Enterprise AI is a watershed moment. On the surface, a frantic race to adopt generative AI is underway. Just beneath the hype, however, operational chaos is brewing. In this "pilot purgatory," most organizations wrestle with security and governance issues, and few AI projects ever reach production. Now, instead of model intelligence, leaders face a new challenge: orchestration.
Some see the current AI boom as entirely new. But Matan-Paul Shetrit, Director of Product Management at Writer, sees familiar patterns. An accomplished leader with over 16 years of experience building platforms at companies including Brex, Flexport, and Square, he views the chaos of AI adoption through an expert lens. In a market with no agreed-upon metrics for success, this deep, enterprise-first DNA is what gives him and his team the "privilege to be very opinionated on what is good," he said.
From Shetrit's position, the primary purpose of AI should be to augment the systems that make a business successful in the first place. By mapping what he called "orchestration and judgment graphs," organizations can create an explicit blueprint of their hidden operating systems. It's these unwritten rules and informal power structures that dictate how work actually gets done, he continued.
Make good better: But AI isn't a silver bullet, nor is it meant to replace teams, Shetrit clarified. "AI's primary purpose is to make what your enterprise does really well even better by learning from how you do things and how you got to where you are." Still, most teams approach the problem from a technical perspective when the real value lies in a less obvious solution.
Hidden in plain sight: The orchestration graph already exists, he explained. It's just hidden in plain sight. "If you want AI to be effective, you have to map that hidden organizational knowledge and tribal knowledge, so agents know how to navigate your organization effectively." Instead of hyper-focusing on the org chart itself, his approach is about discovering new forms of responsibility, accountability, risk management, governance, and more.

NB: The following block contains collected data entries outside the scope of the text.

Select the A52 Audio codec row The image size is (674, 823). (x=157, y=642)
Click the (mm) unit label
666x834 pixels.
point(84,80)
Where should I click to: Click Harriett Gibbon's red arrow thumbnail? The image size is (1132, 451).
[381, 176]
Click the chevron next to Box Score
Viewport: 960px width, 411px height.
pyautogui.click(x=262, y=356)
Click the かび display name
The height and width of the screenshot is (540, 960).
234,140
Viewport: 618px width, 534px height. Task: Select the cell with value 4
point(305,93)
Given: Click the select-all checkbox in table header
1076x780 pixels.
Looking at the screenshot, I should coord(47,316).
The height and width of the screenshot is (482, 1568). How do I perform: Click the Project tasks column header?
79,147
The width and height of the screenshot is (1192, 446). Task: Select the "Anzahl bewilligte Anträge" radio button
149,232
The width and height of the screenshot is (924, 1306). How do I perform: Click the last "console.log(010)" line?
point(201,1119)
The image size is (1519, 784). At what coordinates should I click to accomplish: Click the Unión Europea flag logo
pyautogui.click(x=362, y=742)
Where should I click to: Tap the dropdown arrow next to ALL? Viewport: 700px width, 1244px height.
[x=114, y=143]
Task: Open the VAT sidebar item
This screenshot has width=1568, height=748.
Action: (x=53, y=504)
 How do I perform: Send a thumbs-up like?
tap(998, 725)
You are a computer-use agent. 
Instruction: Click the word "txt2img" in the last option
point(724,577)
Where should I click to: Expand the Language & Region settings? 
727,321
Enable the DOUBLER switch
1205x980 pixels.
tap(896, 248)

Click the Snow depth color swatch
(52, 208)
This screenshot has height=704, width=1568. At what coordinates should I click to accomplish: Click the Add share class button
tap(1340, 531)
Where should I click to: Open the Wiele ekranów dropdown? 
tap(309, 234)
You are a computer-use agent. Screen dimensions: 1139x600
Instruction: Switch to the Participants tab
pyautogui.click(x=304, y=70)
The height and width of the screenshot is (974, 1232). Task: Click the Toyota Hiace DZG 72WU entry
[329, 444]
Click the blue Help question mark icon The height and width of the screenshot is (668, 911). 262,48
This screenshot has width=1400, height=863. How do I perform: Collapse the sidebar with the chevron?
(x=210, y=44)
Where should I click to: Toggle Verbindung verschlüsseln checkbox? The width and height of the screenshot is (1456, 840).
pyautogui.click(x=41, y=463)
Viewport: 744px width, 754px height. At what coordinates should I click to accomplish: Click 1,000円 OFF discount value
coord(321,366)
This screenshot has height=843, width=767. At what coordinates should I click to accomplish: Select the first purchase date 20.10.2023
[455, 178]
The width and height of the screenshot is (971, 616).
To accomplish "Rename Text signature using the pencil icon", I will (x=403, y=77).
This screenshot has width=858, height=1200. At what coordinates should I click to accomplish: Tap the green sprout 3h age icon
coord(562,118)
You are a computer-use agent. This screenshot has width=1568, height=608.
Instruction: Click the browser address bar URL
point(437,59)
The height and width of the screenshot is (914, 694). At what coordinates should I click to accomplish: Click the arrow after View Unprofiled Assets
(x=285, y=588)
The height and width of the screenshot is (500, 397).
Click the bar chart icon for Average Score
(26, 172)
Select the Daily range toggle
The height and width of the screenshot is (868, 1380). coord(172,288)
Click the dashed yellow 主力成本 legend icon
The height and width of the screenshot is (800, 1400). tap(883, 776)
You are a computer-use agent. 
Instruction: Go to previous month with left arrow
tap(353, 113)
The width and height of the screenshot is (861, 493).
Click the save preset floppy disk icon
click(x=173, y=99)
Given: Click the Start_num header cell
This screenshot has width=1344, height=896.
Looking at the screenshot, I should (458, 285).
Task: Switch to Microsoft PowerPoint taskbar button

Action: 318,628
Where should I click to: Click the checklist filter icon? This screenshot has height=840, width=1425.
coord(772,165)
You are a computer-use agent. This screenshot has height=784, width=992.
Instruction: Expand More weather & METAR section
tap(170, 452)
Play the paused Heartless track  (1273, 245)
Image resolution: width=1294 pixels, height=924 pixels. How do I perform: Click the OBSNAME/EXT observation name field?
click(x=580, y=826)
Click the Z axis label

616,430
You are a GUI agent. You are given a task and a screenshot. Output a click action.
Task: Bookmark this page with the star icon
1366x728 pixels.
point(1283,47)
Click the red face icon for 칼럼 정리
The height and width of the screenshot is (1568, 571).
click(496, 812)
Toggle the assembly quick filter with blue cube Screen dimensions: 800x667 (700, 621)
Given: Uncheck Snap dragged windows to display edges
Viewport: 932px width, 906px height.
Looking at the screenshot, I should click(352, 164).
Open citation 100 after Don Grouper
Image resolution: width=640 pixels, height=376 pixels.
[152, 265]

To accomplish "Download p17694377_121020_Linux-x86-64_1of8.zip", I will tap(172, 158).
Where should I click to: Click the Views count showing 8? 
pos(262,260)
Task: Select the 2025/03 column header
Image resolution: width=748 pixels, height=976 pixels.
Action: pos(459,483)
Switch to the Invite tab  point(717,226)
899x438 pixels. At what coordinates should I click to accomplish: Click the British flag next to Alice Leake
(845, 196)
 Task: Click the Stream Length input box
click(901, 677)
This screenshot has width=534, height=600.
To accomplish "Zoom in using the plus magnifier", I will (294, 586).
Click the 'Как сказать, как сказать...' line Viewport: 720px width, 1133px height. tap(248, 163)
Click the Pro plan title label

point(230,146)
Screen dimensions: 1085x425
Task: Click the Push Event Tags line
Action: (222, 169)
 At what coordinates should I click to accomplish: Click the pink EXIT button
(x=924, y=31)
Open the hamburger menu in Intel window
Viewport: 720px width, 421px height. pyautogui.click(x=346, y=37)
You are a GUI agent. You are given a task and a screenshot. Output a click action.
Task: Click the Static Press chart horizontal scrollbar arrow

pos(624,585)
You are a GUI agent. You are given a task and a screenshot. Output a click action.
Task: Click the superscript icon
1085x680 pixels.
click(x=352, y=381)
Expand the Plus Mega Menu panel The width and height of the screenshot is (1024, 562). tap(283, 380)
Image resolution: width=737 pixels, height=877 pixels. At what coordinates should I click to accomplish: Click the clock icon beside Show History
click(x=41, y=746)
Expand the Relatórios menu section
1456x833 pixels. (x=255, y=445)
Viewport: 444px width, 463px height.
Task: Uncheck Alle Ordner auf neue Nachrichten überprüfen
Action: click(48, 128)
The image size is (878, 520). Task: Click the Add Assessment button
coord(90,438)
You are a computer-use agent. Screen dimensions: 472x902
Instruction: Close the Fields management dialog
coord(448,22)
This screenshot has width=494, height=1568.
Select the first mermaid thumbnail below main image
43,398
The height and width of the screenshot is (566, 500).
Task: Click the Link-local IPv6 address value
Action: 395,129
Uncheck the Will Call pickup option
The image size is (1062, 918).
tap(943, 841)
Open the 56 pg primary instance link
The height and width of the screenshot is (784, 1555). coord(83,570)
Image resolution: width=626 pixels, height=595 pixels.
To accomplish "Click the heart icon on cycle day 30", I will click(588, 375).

Success with AI is more about the human element than technical capacity, according to Shetrit. Beyond processes and tools, the real leverage comes from tapping into the invisible information systems already embedded across traditional hierarchies.
Orchestration ≠ flat org: Enterprise decision-making tends to be more challenging when organizations are "flat," he explained. "Organizations that aren't transparent about the decision-making process create teams and accountability structures that are frustratingly fragile." Decision-making still happens, he pointed out. But without the ability to trace who decided to implement what and why, the process lacks transparency.
Military leadership: In the military, service members learn regulations through incidents, Shetrit continued. The enterprise certainly isn't a battlefield, but a regimented approach can be practical here as well. "Otherwise, employees and leadership will forget why a regulation or guideline was implemented. They'll assume it's cumbersome and remove it, only for the same negative result to occur again."